字で読むと煩雑なのでまず箇条書きで抜き出してみます。

  1. 奈良期の男女比は83.5:100
  2. 6歳以上人口は男性83.9%、女性は86.6%である
  3. 6歳以上に男性は2段、女性は男性の2/3が口分田が支給される(高島氏の論文は誤記されています)
1戸当たりのモデルを表にすると、
1戸人数 男性(人) 6歳以上男性(人) 支給口分田(町) 1戸当たり口分田(町)
21.04 9.57 8.03 1.61 2.93
女性(人) 6歳以上女性(人) 口分田(町)
11.47 9.93 1.32
6歳以上の男性が8.03人になるのですが、高島氏は
  • 正丁:1.7人・・・20〜60歳の男子
  • 次丁:0.2人・・・61〜65歳の男子及び21〜60歳の残疾者(身体障碍者
  • 中男:0.4人・・・17〜20歳の男性
「丁」とは課税対象の人の単位で、次丁は正丁の1/2、中男は1/4の負担となっています。この正丁・次丁・中男を足しても2.3人にしかなりません。当時人口構成からして17歳以上と17歳以下の人口が同じとしてもまだ4.6人です。なにを現している数字か私にはよくわかりませんでした。正丁問題は置いとくとして1戸21人に対して約3町の口分田が与えられる事になります。3町と言えば30反になります。問題は1反から幾ら米が取れたかになりますが延喜式より、
田の等級(反あたり) 穎稲(斗) 舂米(斗) 現在の斗換算 1戸換算(現在斗)
上田 50 50 25 10 293.00
中田 40 40 20 8 234.40
下田 30 30 15 6 175.80
下下田 15 15 7.5 3 87.90
問題は田の等級がどういう分布をしていたかになります。実はこれも文献があるそうで、

班給された口分田は均一な土地ではなく,生産性に差のある様々な田品(田地の等級)の混合地であったと仮定して,その比率を平安時代に編纂された延喜式および弘仁式に記載の田品比率である七分法(上田,中田,下田,下下田の比率を1:2:2:2 とするもの)に求めた。

この七分法も高島氏は検討の結果奈良期でもそうであったとしています。
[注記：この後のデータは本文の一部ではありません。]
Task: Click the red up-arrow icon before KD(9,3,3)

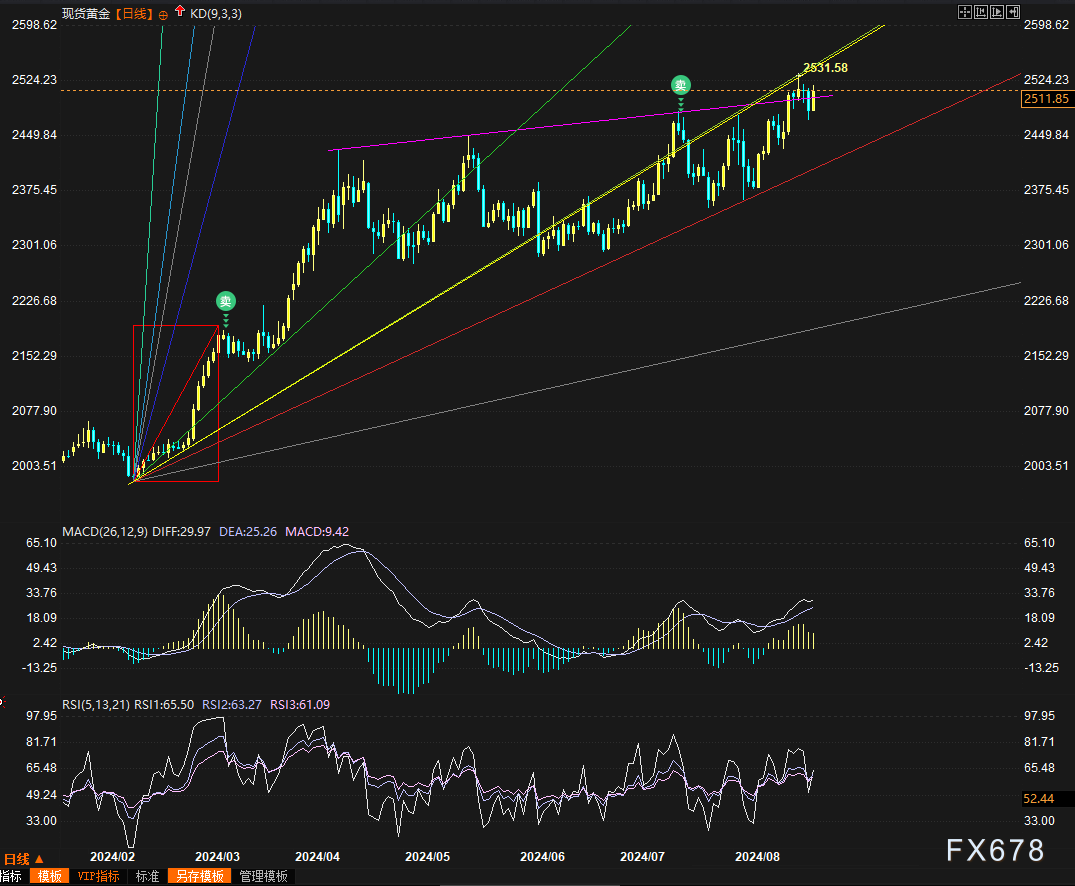Action: click(x=180, y=11)
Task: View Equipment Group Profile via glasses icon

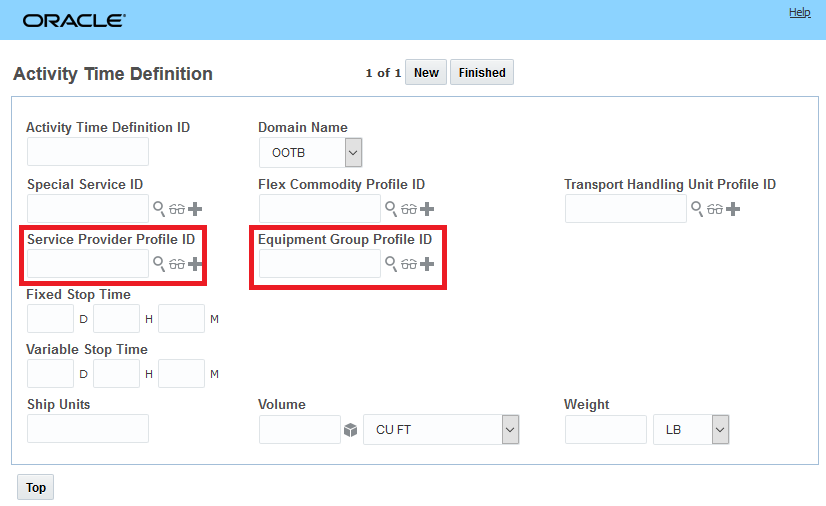Action: point(409,264)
でもって延喜式の税率は

其租一段穀一斗五升,町別一石五斗

「穀」が穎稲なのか舂米なのか微妙なんですが、どうやら舂米を取っている説が多いのでそれに従います。それと租は上田のものであり、等級が下がると租も下がると考えて計算すると、

田の等級 戸あたり口分田(反) 等級田(反) 収穫(斗/反) 1戸収穫量(斗) 税率(斗/反) 税金(斗) 残り(斗) 現在石換算
上田 29.3 4.19 25 104.64 1.5 6.28 98.36 3.93
中田 8.37 20 167.43 1.2 10.05 157.38 6.30
下田 8.37 15 125.57 0.9 7.53 118.04 4.72
下下田 8.37 7.5 62.79 0.45 3.77 59.02 2.36
合計 460.43 27.63 432.80 17.31
延喜式通りに各等級田で収穫があったとして1戸(21.04人)に残る米は17.31石(現在石)になります。ちなみにこの試算モデルでの税率は6.02%になります。さて、次なる問題はこの米の量で1戸を養えるか(米が足りているか)になります。当時の1人当たりの米の消費量の推測も難しいのですが、延喜式の路糧を参考にすると

右運漕,功賃並依前件。其路粮者各准程給,上人日米二升、鹽二勺,下人減半。

荷物を運ぶ上りは1日2升(8合)、下りは1升(4合)となっています。ここも乱暴ですが1日1人当たり6合平均とすれば1年でおよそ2石になります。これでは全然足りない事になります。前に江戸期の米の取れ高の試算をやりましたが、あの時は武士・町人階級が1.5石/人としましたが、それでも半分ぐらいになります。江戸期の計算では農民階級は0.4石/人ぐらいに試算していますから、それに較べれば奈良期の農民は倍ぐらいの米が手許に残る事になりますが、あくまでも延喜式通りに米が収穫出来た時になります。

もう一つのエッセンスとして米以外の農作物がどうであったかになります。奈良期の畑は高島氏の試算で田に対し15%ぐらい、一方で江戸後期が明治初期に近いと仮定すれば80%ぐらいになります。ざっとですが1/4ぐらいになります。さらにがありまして奈良期の栽培野菜にカボチャもサツマイモもありません。これは食糧確保の観点からかなり厳しい感じがします。


最後にチョット気になったのは「郷 = 里」なのかです。里とは条里制の里に当たる面積単位で、36坪が1里です(1坪とは3600歩になり1町になります)。1坪は10段(反)に分割されますから、1里には360反の班田がある事になります。29.3反で1戸(21.03人)になりますから、

    360(反)÷ 29.3(反)× 21.03人 = 258.4人
どうも郷は4里(258.4人 × 4(里)= 1033.6人)ぐらいを一つの行政単位としていたようです。いやぁ、それにしても古代の推測研究って結構なところまで資料があるのに驚かれされました。なんと言うか延喜式の雑物貢進に仰山の筆があった理由が良くわかります。